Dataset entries
===============

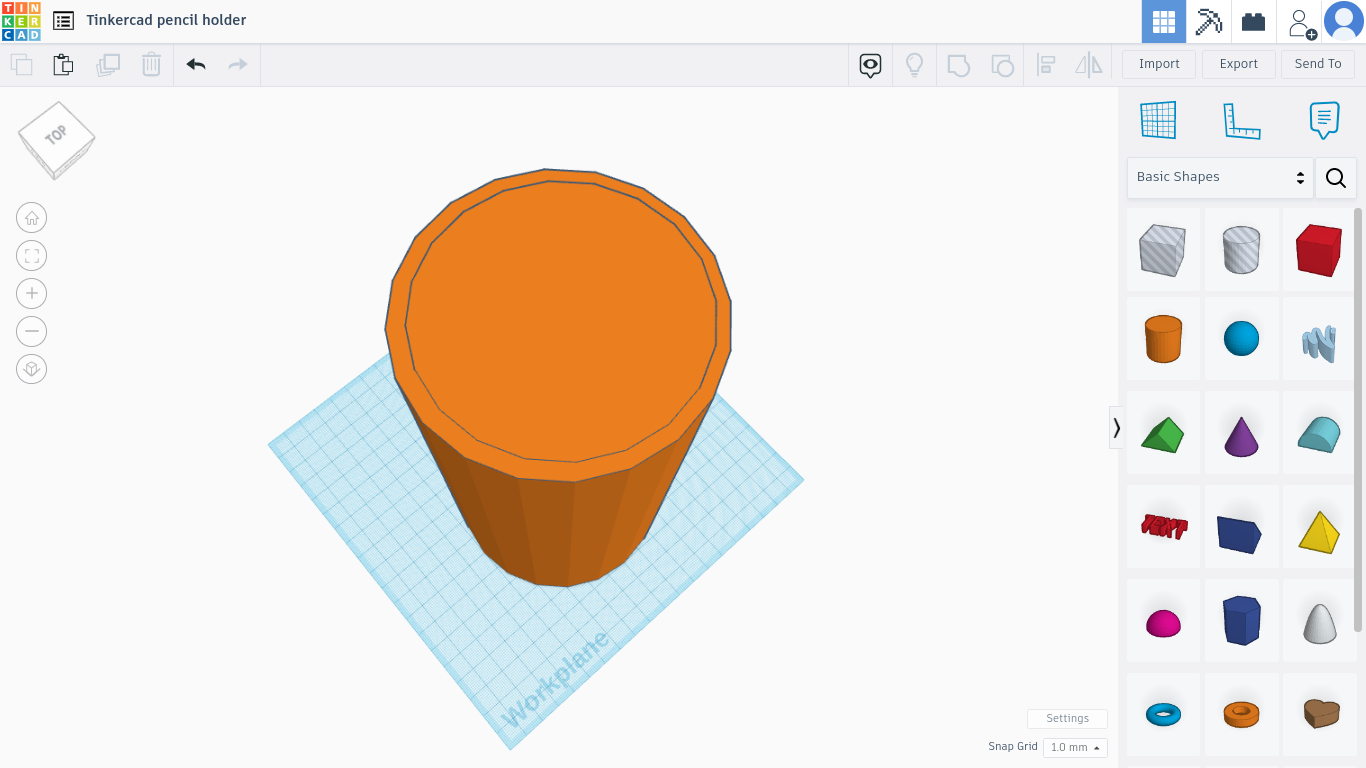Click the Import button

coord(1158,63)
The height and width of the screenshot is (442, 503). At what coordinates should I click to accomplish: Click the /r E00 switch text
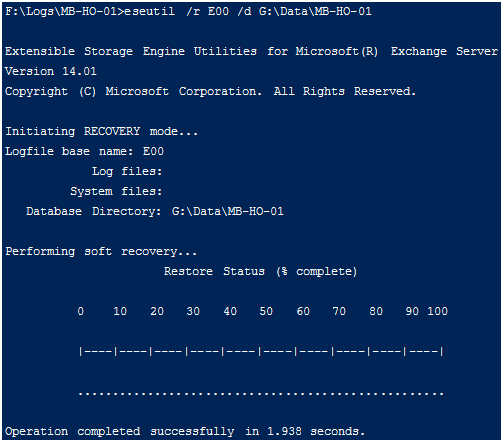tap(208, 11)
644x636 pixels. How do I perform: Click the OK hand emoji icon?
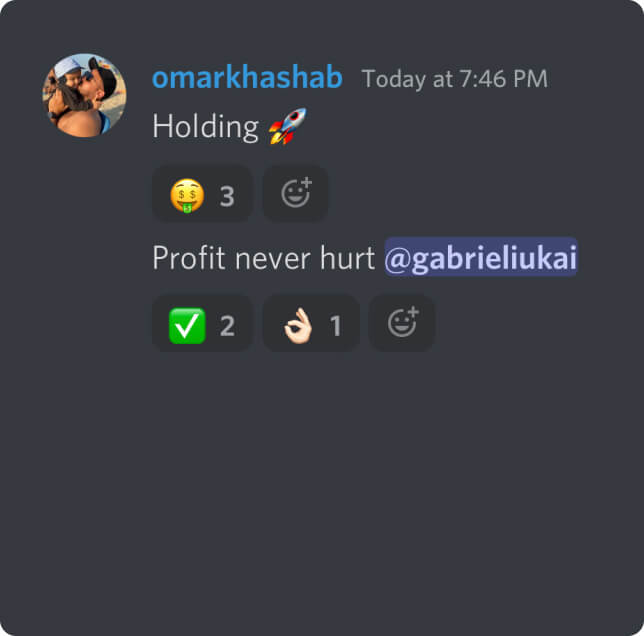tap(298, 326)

===============

Restate, word for word, each line from the line containing "The height and" through the end of the entries above; the pictures are not part of the copy.

Problem solution:
The height and width of the screenshot is (442, 503). At what coordinates should I click to accomplish: Click the /r E00 switch text
tap(208, 11)
644x636 pixels. How do I perform: Click the OK hand emoji icon?
tap(298, 326)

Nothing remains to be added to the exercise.